Hear my voice | Carers’ wellbeing

As part of Carers Week we are hosting a further blog from a carer, this time talking about his experience and how employers can help with all sorts of alternative ways of helping with some of the issues:

“Businesses regularly state that they support ‘solutions through innovation’ yet often they continually only look for mainstream answers.

“At times Carers need additional assistance to manage their workload and the recent legislative developments, which give Carers the same rights as those that they care for, mean employers have a superb opportunity to show their employees they care too.

“As a carer, and someone who has experience of needing assistance due to depression, I am a great advocate of employers providing both in-house help and comprehensive guidance on where to go for help.

“As a ‘quick win’ an easily accessible and comprehensive list of contacts can be invaluable to employees who need a source of advice. This should not only include the NHS support groups and organisations which offer self-help courses, but also information on finding complementary practitioners.

“There are common medical answers to dealing with stress, but there are also many, many sources of mind body and spirit therapies available to employees. These are overseen by national or local bodies responsible for regulating practitioners and providing advice on a huge range of complementary therapies. Complementary therapies should not be undertaken as an alternative to medical assistance, but in association with them.
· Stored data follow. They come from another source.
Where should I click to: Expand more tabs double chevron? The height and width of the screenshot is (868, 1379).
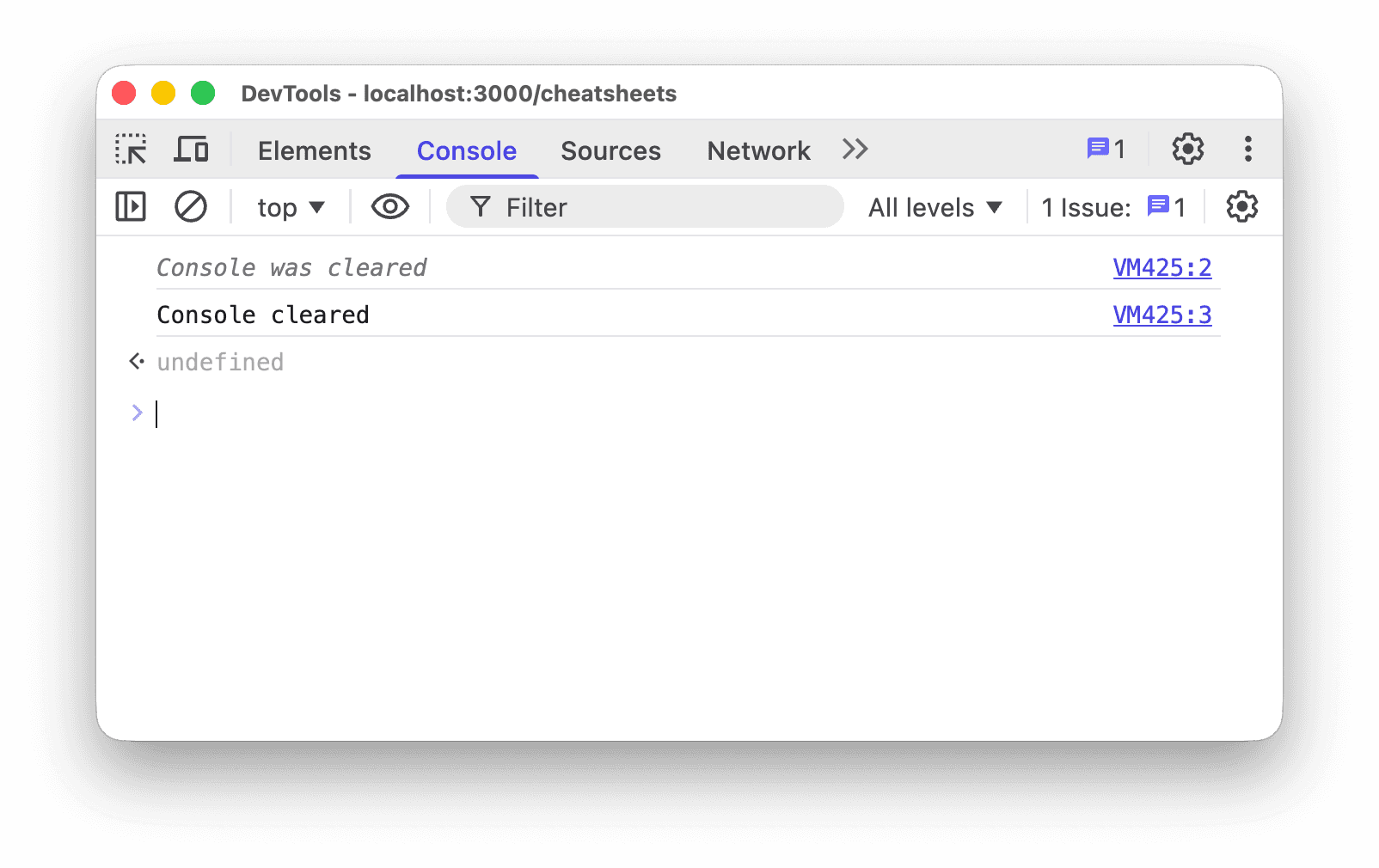point(855,150)
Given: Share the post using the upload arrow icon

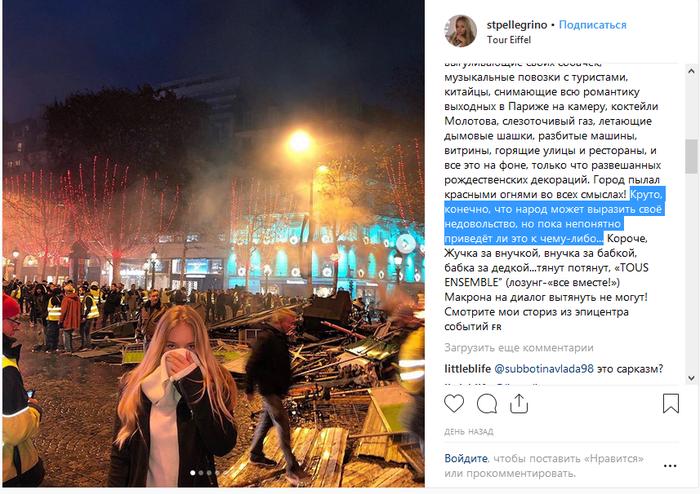Looking at the screenshot, I should coord(519,403).
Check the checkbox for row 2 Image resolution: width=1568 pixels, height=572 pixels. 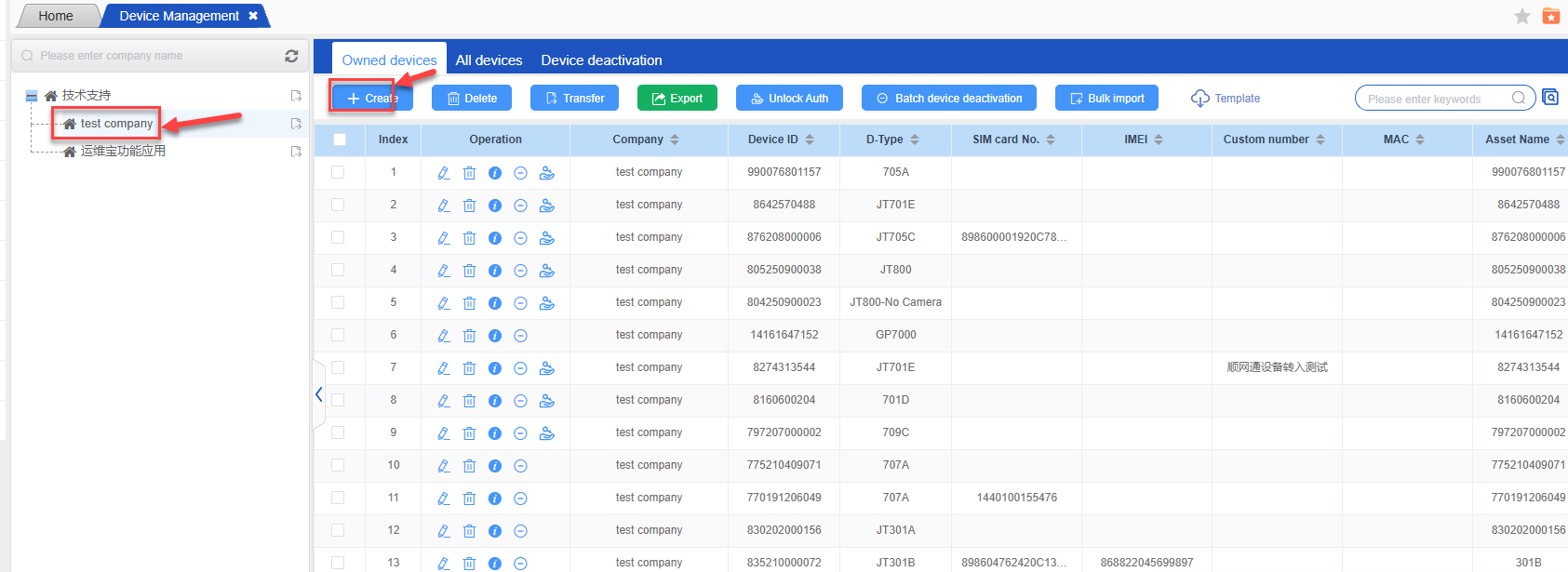click(x=338, y=205)
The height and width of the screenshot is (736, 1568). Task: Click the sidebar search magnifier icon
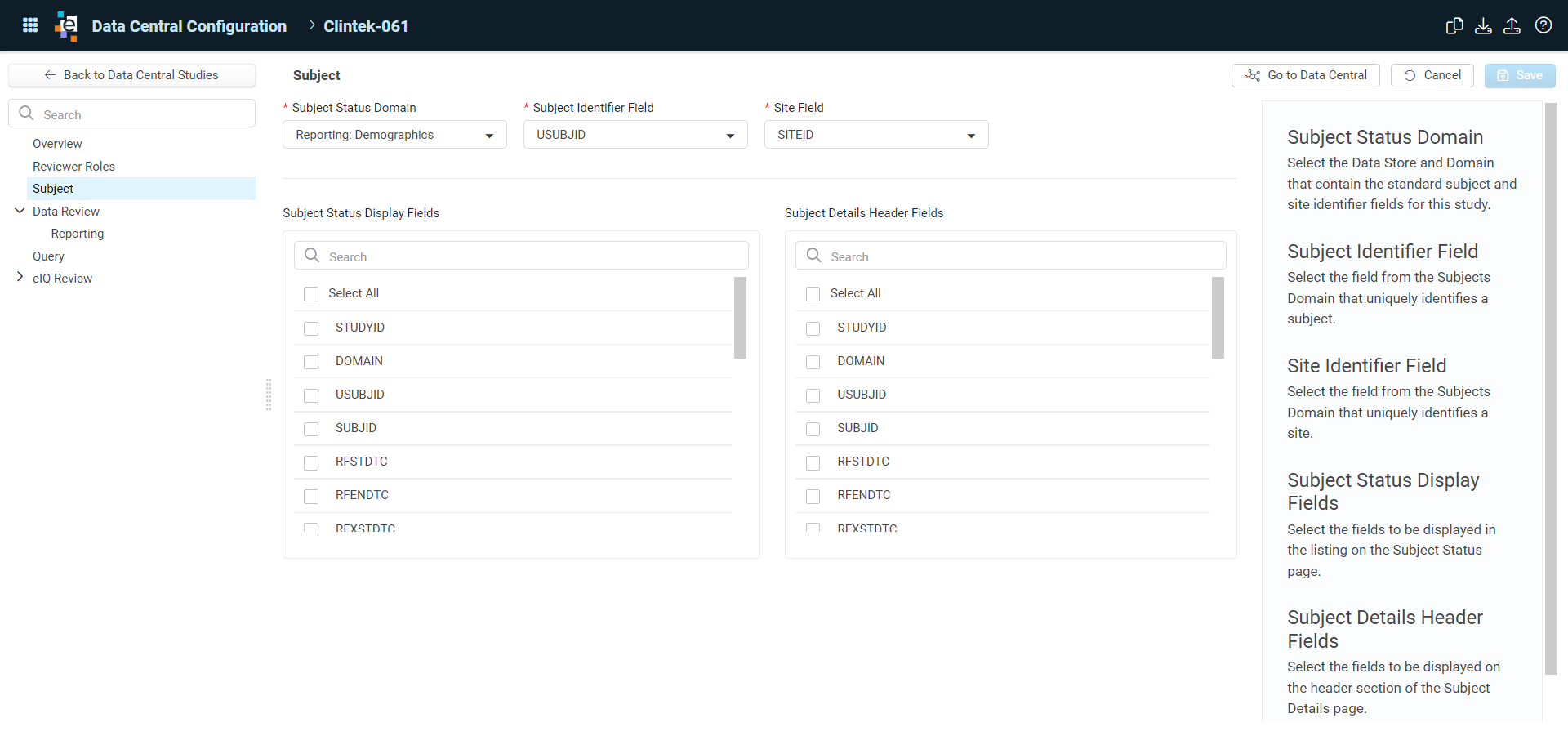pyautogui.click(x=26, y=114)
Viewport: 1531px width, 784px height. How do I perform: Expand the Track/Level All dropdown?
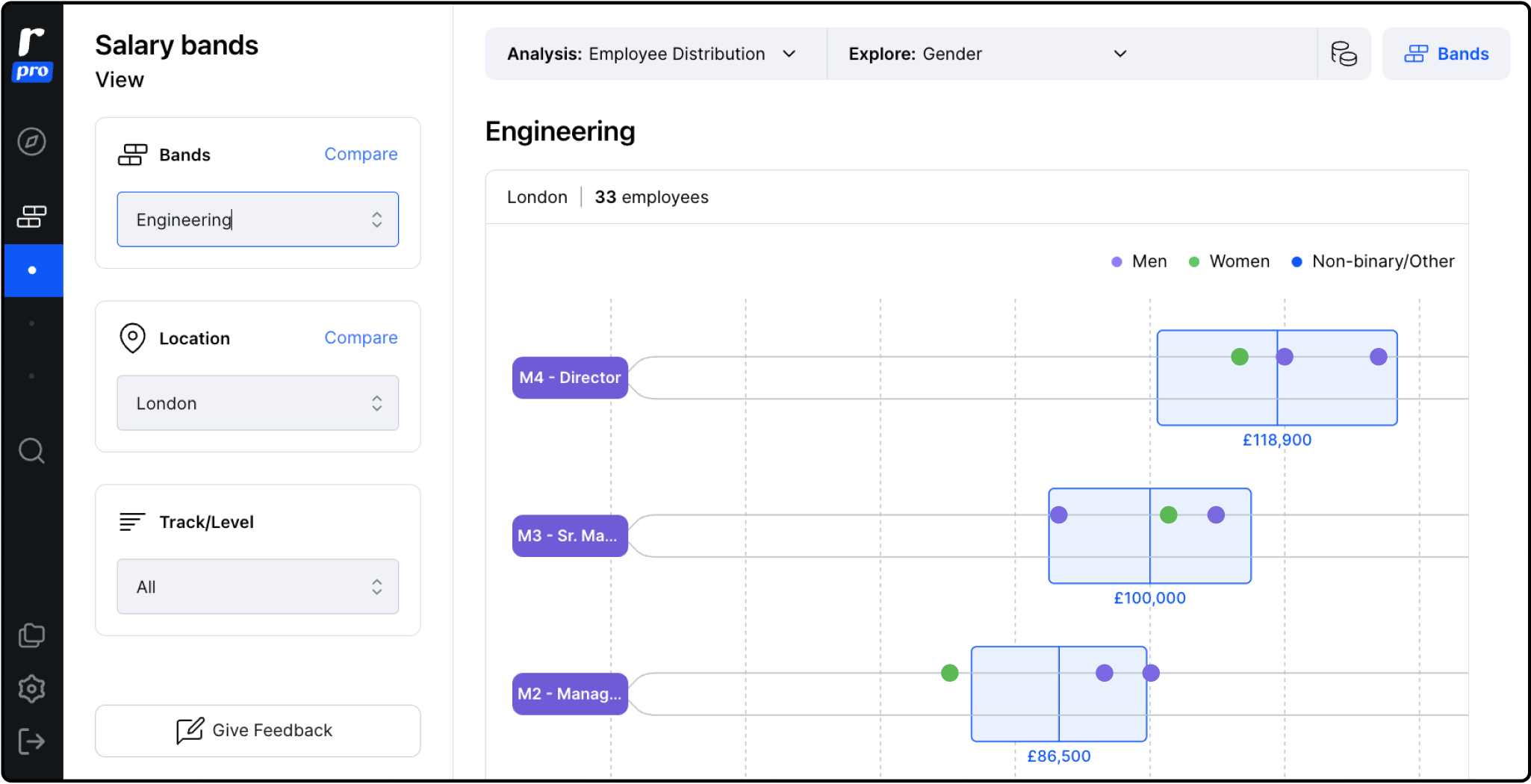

“Employers could arrange taster sessions for different therapies at lunchtimes; Reiki, meditation, basic aromatherapy, and Indian head massage to aid stress relief and stress induced headaches. Or community acupuncture sessions which treat small groups, rather than individual sessions, could be arranged, therefore spreading the cost amongst all participants and making it cheaper for all.

“Increasing wellbeing by thinking about working environments would also be useful. If a heightened stress level means an employee needs to take a short break to ‘recharge the batteries’, perhaps a room where comfortable seats, or lots of floor cushions could be provided. They could be lit by subdued lighting and natural sounds of woodlands, streams, birds and breezes could be played.

“Gardens are known to aid relaxation and where practical employers could set up sensory gardens with plants which have a distinctive scent or touch. Coloured flowers, ponds and running water could be used for the enjoyment of all staff; this also links with the theory of colour therapy.

“Though change and job insecurities, depression and stress affect many people, for those employees who already manage a high level of stress, such as carers, the negative effects on personal health can be heightened. The more employers can do to limit the levels of depression and stress, the more it will bring down the costs of employee sick leave and other hours of business lost.”